Engel data on food expenditure vs household income for a sample of 235 19th century working class Belgian households.
More information from quantile regression
- Slope change
- Skewness
Less sensitive to heterogeneity and outliers

Monotone Missingness

A missing data pattern is monotone if, for each individual, there exists a measurement occasion \(j\) such that \(R_1 = ··· = R_{j−1} = 1\) and \(R_j = R_{j+1} = · · · = R_J = 0\); that is, all responses are observed through time \(j − 1\), and no responses are observed thereafter. \(S\) is called follow-up time.

Subject	T1	T2	T3	T4	S
Subject 1	\(Y_{11}\)	\(Y_{12}\)			2
Subject 2	\(Y_{21}\)	\(Y_{22}\)	\(Y_{23}\)	\(Y_{24}\)	4

Assumption: \(Y_{i1}\) is always observed.
+++
Aim 1
Duplicate the passage of the statistics notes starting at "More information from" and ending at "is always observed.".
Aim 2
Answer these questions from the statistics notes:
(a) How many households are in the Engel data sample?
(b) What is \(S\) called?
(c) What is assumed to be always observed?
Aim 3
List every column heading of the table in the statistics notes.

Records supplied
+++
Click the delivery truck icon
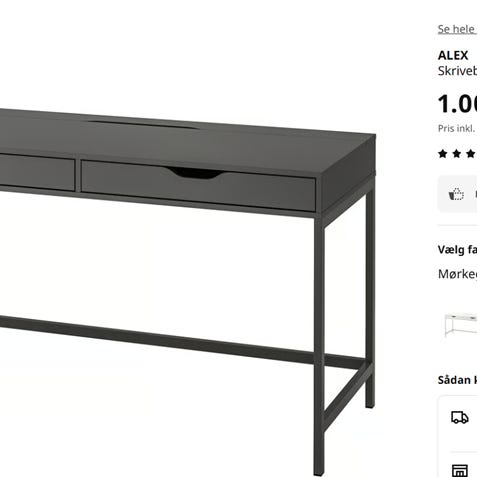The height and width of the screenshot is (477, 477). (x=460, y=417)
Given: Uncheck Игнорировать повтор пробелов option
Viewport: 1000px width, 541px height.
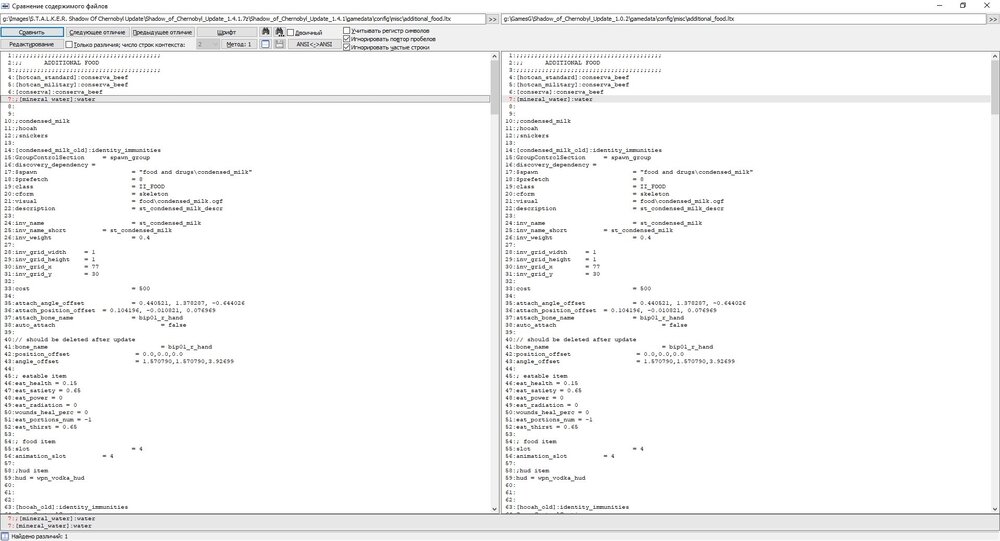Looking at the screenshot, I should (x=347, y=39).
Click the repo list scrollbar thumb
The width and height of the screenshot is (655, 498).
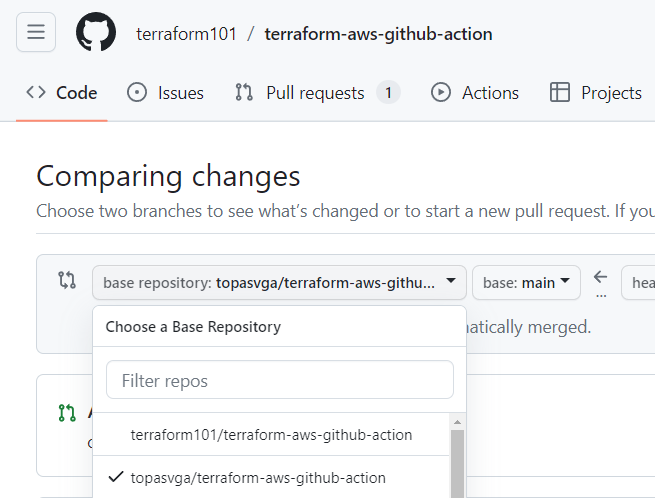[x=458, y=462]
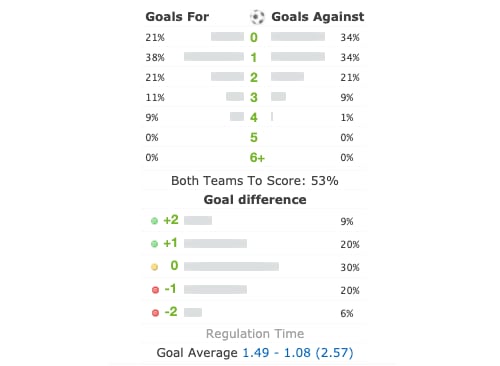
+++
Task answer 1
More information from quantile regression
- Slope change
- Skewness
Less sensitive to heterogeneity and outliers

Monotone Missingness

A missing data pattern is monotone if, for each individual, there exists a measurement occasion \(j\) such that \(R_1 = ··· = R_{j−1} = 1\) and \(R_j = R_{j+1} = · · · = R_J = 0\); that is, all responses are observed through time \(j − 1\), and no responses are observed thereafter. \(S\) is called follow-up time.

Subject	T1	T2	T3	T4	S
Subject 1	\(Y_{11}\)	\(Y_{12}\)			2
Subject 2	\(Y_{21}\)	\(Y_{22}\)	\(Y_{23}\)	\(Y_{24}\)	4

Assumption: \(Y_{i1}\) is always observed.

Task answer 2
(a) 235
(b) Follow-up time
(c) \(Y_{i1}\)

Task answer 3
Subject, T1, T2, T3, T4, S